* **YOUR INSTRUCTIONS**
Which lines of the records below contain the word "agent"? Report each of them in full.

(DATA TO USE begins)

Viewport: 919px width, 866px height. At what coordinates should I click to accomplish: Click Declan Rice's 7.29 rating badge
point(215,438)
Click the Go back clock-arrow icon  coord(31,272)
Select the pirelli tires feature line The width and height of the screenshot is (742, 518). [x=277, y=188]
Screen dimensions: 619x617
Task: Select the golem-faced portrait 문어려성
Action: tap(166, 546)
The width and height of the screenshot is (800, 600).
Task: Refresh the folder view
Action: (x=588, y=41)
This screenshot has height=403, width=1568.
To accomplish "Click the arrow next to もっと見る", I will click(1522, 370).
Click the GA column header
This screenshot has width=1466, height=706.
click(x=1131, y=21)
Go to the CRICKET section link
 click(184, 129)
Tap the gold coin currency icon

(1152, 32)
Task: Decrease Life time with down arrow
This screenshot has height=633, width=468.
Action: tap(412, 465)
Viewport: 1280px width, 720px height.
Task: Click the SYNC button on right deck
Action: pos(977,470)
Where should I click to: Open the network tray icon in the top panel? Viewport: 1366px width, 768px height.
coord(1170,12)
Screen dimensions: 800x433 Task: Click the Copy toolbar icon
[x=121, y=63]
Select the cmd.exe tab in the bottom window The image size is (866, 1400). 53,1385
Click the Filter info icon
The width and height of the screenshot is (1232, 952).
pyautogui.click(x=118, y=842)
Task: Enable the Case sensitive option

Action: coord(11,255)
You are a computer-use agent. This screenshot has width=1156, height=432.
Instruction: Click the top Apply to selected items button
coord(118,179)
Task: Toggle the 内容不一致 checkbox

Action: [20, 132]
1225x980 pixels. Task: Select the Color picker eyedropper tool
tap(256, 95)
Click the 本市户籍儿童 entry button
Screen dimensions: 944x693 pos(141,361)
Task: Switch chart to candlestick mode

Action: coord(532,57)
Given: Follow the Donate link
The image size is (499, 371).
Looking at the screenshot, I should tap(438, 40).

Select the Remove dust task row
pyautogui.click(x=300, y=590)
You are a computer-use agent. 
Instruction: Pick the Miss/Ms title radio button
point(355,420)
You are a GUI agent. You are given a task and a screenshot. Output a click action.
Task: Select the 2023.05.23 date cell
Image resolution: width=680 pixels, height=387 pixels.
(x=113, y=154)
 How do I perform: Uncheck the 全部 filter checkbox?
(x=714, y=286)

(DATA TO USE ends)

* **TASK SOLUTION**
You are a computer-use agent. This screenshot has width=1156, height=432.
You are a computer-use agent. 
You are a GUI agent. You are given a task and a screenshot. Output a click action.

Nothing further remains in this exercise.